Dairine ambled over in the direction of the racks and started searching for something decent to sit in.
The creatures she passed ignored her. Dairine found it difficult to return the compliment. One of the racks had what looked like a giant blue vampire bat hanging in it. Or no, it had no fur: the thing was actually more like a pterodactyl, and astonishingly pretty-the blue was iridescent, like a hummingbird's feathers. Dairine walked around it, fascinated, for quite a long time, pretending to look for a chair.
But there seemed to be no chairs in this particular area. The closest to a chairlike thing was a large low bowl that was full of what seemed to be purple Jell-O. . except that the Jell-O put up a long blunt limb of itself, the end of which swiveled to follow as Dairine passed. She hurried by; the effect was rather like being looked at by a submarine periscope, and the Jell-O thing had about as much expression. Probably wonders what the heck / am, she thought. Boy, is it mutual. .
Finally she settled for the floor. She brought up the utilities menu and started running down the list of planets again. . then stopped and asked for the "Help" utility.
"Nature of query," said the computer.
"Uh. ." Dairine paused. Certainly this place was what she had thought she wanted-a big cosmopolitan area full of intelligent alien creatures. But at the same time there were hardly any hominids, and she felt bizarrely out of place. Which was all wrong. She wanted someplace where she would be able to make sense of things. But how to get that across to the computer? It seemed as though, even though it was magical, it still used and obeyed the laws of science, and was as literal and unhelpful as a regular computer could be if you weren't sufficiently familiar with it to know how to tell it what you wanted.
"I want to go somewhere else," she said to the machine.
"Define parameters," said the computer.
"Define syntax."
"Command syntax. Normal syntactical restrictions do not apply in the Help facility. Commands and appended arguments may be stated in colloquial-vernacular form. Parameters may be subjected to
Manual analysis and discussion if desired."

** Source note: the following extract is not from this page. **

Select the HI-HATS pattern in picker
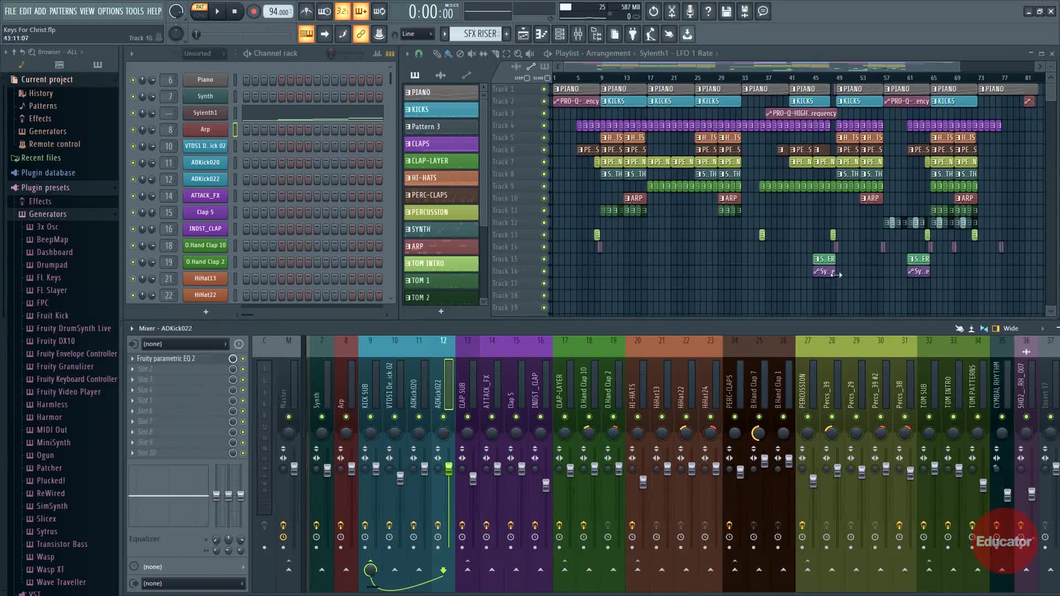441,178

"Does that mean I can just talk to you?" Dairine said.
"Affirmative."
"And you'll give me advice?"
"Affirmative."
She let out a breath. "Okay," she said. "I want to go somewhere else."

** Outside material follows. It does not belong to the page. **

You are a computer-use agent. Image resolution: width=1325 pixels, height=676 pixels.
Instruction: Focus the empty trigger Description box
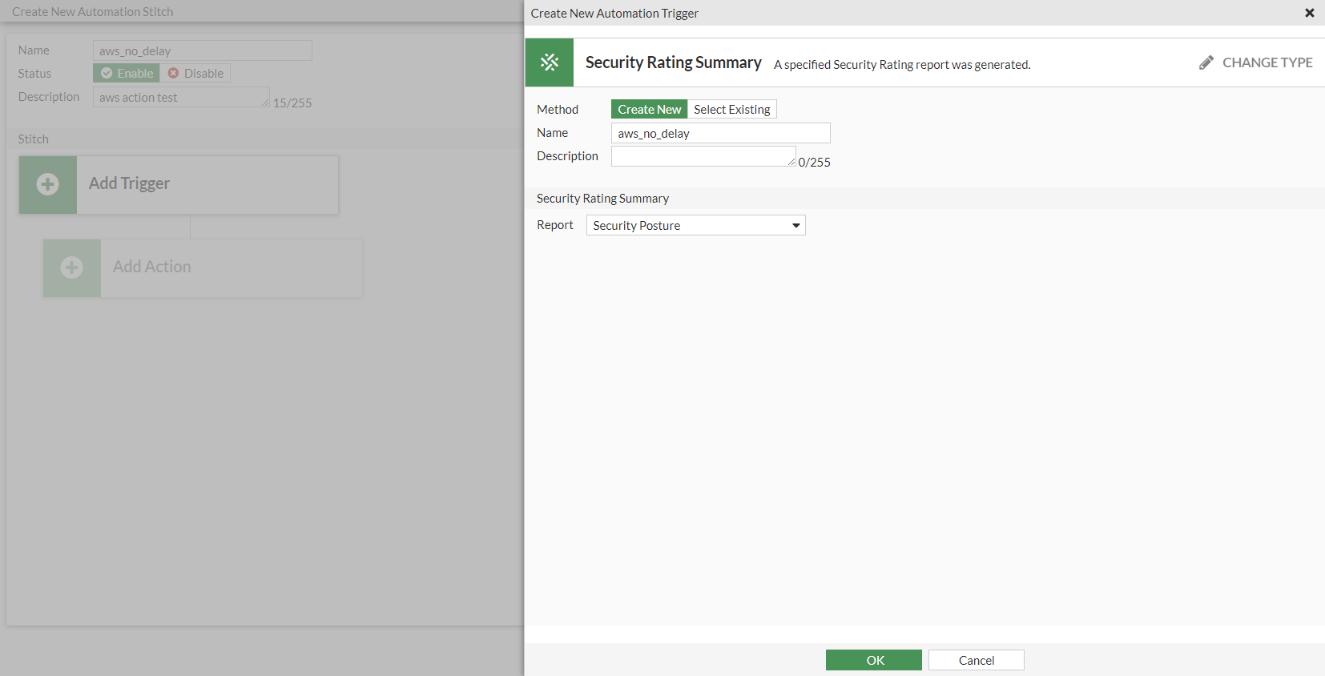pyautogui.click(x=703, y=156)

"Acknowledged. Executing."
'Wo don't!" Dairine said, and several of the aliens around her reacted to the shriek. One of the holly tree people, standing nearby in something like a flowerpot, had several eyes fall off on the floor.
"Overridden," said the computer.
" 'Help' facility!" Dairine said, breathing hard. Her heart was pounding.
"Online."
"Why did you start doing that?!"
" 'OK' is a system command causing an exit from the 'Help' facility and a return to command level," said the computer.
"Do not run any program until I state the full command with arguments and end the sequence with 'Run'!"
"Affirmative," said the computer. "Syntax change confirmed."
Oh, Lord, Dairine thought, I've started messing with the syntax and I don't even understand it. I will never never use a program again till I've read the docs. . "Good," she said. "The following is a string of parameters for a world I want to transit to. I will state 'end of list' when finished."
"Affirmative. Awaiting listing."
"Right. I want to go somewhere else."
"Transit agenda, confirmed. Specific arguments, please."
"Uhh. ." She thought. "I want to go somewhere where there are going to be people like me."
"Noted. Next argument."
What exactly was I looking for? Darth Vader. . She opened her mouth, then closed it again. I think I'll wait a bit on that one. "I want to go somewhere where I'm expected," she said.
"Noted. Next argument."
"Somewhere where I can use some of this magic."
"Argument already applies," said the computer. "You are using wizardry at this time."
Dairine made a face. "Somewhere where I can sit down and figure out what it means."
"Argument already applies. Documentation is available at this time."
Dairine sighed. "Somewhere where I will have time to sit down and figure out what it means."
"Incomplete argument. State time parameter."
"A couple of days. Forty-eight hours," she said then, before it could correct her syntax.
"Noted. Next argument."
"Somewhere-" One more time she stopped, considering the wild number of variables she was going to have to specify. And the truth was, she didn't know what she was after. Except. . She looked around her conspiratori-ally, as if someone might overhear her. Indeed, she would have died if, say, Nita, should ever hear this. "Somewhere I can do something," she whispered. "Something big. Something that matters."
"Noted," said the computer. "Next argument."
"Uh. ." The embarrassment of the admission out loud had driven everything out of her head. "End arguments," she said.
"Advisory," said the computer.
"So advise me."
"Stated number of arguments defines a very large sample of destinations. Stated number of arguments allows for interference in transit by other instrumentalities. Odds of interference approximately ninety-six percent."
That brought Dairine's chin up. "Let 'em try," she said. "The arguments stand."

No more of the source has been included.